La legittima paura dei discepoli alla vista di Paolo, divenuto credente sulla via di Damasco (At 9,26), rileva l'assoluta necessità del cristiano a non adagiarsi ad una passività priva di relazione, alla paura di aprirsi all'altro; ma abbandonarsi a Dio, al Suo dono, che è la fede.
Il dono della fede non è fusione mistica: è dialogo consapevole fra un Tu e un io. Nel vangelo di oggi questa relazione assume il carattere di comunione: "Rimanete in me e io in voi" (Gv 15,4). È l'intimità con Dio, la stupenda possibilità di conoscerLo, assaporare la Sua presenza fra di noi. Tale presenza ci rende Chiesa, uniti in Lui per partecipare alla vita divina.

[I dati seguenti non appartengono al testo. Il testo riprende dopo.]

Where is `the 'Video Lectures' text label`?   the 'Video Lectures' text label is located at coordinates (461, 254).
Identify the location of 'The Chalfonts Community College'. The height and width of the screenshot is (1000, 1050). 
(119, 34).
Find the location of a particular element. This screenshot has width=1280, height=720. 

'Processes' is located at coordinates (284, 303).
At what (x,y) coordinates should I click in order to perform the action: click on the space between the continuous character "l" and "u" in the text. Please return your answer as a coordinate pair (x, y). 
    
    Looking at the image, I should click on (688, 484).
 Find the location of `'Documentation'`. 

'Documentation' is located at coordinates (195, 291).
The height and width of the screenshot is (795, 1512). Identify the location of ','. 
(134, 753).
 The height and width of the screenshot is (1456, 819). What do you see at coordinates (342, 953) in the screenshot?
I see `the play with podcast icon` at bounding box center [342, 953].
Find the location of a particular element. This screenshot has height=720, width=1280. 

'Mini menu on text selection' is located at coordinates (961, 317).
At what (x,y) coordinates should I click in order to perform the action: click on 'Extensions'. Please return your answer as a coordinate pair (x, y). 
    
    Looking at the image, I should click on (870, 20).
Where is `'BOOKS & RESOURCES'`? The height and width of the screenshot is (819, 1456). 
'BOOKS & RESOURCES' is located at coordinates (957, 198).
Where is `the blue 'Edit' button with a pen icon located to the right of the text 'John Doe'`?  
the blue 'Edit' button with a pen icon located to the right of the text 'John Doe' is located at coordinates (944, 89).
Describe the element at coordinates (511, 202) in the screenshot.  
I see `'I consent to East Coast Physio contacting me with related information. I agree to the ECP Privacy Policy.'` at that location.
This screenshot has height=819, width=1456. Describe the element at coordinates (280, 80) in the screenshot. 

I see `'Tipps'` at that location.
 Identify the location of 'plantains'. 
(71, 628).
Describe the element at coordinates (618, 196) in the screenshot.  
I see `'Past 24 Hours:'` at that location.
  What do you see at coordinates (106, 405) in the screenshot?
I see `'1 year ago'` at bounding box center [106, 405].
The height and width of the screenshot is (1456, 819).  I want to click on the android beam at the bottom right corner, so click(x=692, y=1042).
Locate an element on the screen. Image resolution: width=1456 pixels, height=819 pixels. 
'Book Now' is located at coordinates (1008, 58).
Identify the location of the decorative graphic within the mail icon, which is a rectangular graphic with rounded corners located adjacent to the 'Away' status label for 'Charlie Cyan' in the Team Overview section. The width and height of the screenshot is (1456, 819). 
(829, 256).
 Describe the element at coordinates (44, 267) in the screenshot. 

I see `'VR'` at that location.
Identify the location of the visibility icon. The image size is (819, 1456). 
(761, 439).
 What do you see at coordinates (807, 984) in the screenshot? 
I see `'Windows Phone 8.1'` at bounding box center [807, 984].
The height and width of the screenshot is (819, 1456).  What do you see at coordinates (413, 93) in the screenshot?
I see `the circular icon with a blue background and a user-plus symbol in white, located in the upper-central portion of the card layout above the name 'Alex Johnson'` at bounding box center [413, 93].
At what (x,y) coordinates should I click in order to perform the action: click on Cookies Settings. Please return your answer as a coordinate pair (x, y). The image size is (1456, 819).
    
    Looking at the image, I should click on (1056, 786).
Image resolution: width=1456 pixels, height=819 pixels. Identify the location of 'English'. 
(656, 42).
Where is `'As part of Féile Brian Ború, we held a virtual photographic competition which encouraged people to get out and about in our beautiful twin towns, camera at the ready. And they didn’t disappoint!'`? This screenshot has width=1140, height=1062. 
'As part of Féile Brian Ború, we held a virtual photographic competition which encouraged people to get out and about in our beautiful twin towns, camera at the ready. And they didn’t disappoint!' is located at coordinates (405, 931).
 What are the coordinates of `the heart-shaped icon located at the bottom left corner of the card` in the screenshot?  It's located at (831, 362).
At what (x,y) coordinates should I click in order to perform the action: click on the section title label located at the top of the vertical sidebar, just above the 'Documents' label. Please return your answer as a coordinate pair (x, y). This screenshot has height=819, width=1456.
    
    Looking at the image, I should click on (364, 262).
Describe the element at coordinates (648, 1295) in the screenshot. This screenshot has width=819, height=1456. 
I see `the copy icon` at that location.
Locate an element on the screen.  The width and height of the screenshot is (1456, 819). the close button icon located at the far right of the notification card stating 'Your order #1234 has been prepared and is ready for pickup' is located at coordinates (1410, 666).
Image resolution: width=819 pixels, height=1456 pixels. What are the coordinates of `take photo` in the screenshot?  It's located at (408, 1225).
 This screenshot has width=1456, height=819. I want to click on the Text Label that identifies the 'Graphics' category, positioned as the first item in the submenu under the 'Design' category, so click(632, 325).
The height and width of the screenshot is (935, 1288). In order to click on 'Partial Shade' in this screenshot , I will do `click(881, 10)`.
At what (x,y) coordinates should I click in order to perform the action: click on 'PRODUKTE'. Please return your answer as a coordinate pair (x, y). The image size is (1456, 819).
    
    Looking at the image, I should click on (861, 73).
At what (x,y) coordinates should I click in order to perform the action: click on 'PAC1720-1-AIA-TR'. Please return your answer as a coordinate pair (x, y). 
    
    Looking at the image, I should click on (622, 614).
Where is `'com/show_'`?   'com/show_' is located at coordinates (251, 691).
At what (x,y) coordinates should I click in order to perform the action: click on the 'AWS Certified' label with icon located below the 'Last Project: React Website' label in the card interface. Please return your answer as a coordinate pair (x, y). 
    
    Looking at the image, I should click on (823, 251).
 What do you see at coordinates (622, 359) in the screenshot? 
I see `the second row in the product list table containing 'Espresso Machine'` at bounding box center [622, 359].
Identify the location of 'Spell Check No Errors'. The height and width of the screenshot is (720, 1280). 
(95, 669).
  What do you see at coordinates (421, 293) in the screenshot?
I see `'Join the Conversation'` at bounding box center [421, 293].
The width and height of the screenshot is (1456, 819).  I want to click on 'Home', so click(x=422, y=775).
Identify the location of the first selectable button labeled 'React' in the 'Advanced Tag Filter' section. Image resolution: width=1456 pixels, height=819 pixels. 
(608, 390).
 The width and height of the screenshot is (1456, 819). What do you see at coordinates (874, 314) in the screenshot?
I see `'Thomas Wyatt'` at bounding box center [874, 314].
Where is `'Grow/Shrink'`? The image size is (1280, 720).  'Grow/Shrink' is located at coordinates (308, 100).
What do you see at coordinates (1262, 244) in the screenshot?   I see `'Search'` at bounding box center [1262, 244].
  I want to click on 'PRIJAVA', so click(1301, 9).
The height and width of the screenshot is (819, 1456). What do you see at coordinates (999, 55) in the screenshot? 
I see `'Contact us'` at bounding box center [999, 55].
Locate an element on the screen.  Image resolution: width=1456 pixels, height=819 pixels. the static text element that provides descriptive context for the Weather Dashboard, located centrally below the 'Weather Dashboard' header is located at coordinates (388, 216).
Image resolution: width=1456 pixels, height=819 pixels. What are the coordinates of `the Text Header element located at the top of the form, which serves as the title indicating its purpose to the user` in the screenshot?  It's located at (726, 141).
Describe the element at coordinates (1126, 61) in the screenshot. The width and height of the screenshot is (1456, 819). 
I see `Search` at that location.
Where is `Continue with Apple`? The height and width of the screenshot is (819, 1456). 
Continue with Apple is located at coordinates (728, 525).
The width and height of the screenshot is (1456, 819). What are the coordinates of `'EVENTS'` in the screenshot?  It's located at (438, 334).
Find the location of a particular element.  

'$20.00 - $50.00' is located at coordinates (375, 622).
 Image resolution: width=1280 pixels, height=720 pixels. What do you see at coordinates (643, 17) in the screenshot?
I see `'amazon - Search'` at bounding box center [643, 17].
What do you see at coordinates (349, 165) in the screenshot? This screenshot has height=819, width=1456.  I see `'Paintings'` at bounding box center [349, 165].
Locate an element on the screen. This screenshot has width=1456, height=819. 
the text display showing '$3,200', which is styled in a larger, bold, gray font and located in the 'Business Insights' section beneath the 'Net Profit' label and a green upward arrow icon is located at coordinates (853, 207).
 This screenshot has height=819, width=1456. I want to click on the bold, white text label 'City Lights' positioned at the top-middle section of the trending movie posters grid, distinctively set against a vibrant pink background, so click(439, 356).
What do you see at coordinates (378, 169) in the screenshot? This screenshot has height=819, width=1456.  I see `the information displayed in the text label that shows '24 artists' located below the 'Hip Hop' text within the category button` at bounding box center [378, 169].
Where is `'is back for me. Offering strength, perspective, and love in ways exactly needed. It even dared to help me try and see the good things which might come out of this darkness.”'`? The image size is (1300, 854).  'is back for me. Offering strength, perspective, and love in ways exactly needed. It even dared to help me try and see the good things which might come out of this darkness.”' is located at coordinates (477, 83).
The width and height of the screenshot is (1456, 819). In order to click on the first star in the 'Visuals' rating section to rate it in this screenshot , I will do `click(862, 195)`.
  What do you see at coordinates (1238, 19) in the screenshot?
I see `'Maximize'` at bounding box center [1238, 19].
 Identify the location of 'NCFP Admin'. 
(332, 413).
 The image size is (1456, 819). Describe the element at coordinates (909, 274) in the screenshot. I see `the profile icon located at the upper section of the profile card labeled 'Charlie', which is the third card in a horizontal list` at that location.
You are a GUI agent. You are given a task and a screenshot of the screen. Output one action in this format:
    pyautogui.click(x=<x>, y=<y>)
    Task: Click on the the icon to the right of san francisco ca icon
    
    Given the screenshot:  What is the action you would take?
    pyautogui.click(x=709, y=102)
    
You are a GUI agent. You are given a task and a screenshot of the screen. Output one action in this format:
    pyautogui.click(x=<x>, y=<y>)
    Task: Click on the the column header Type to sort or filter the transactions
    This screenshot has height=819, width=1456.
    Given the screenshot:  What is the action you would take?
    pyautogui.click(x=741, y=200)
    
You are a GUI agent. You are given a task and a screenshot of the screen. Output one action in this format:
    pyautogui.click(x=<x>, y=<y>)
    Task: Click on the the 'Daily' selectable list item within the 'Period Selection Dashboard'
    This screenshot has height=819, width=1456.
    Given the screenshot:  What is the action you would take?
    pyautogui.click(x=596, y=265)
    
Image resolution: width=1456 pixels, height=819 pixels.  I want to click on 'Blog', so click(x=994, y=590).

"Se rimanete in me e le mie parole rimangono in voi, chiedete quello che volete e vi sarà fatto" (v.7). La Sua presenza non ci fa, non deve farci, astanti egoisti della Sua parola, bensì operai di verità, costruttori del Suo amore (non del nostro), cristiani coerenti con ciò che si ascolta, che ama "non a parole né con la lingua, ma con i fatti" (1Gv 3,18). Dunque quel "chiedete quello che volete" è il risultato del nostro incontro con Cristo: noi chiediamo perché sappiamo che dinanzi a noi, in noi, fra di noi, c'è Dio che non ci lascia mai da soli, nelle difficoltà, nei dubbi, nelle ansie quotidiane. Cosa chiederemo allora? La Sua perenne vicinanza che rende la nostra vita piena, gioiosa.
"Che portiate molto frutto" (Gv 15,8). Il frutto da portare nel nostro cuore e fra le mani è Cristo Gesù. Lui dà significato alla pace, alla pienezza. Noi, infatti, non bisogna accontentarsi di una verità che qualsiasi benefattore può elargire; è necessario testimoniare il Signore, e in Lui sentirsi fratelli di un unico cammino di vita. Amen.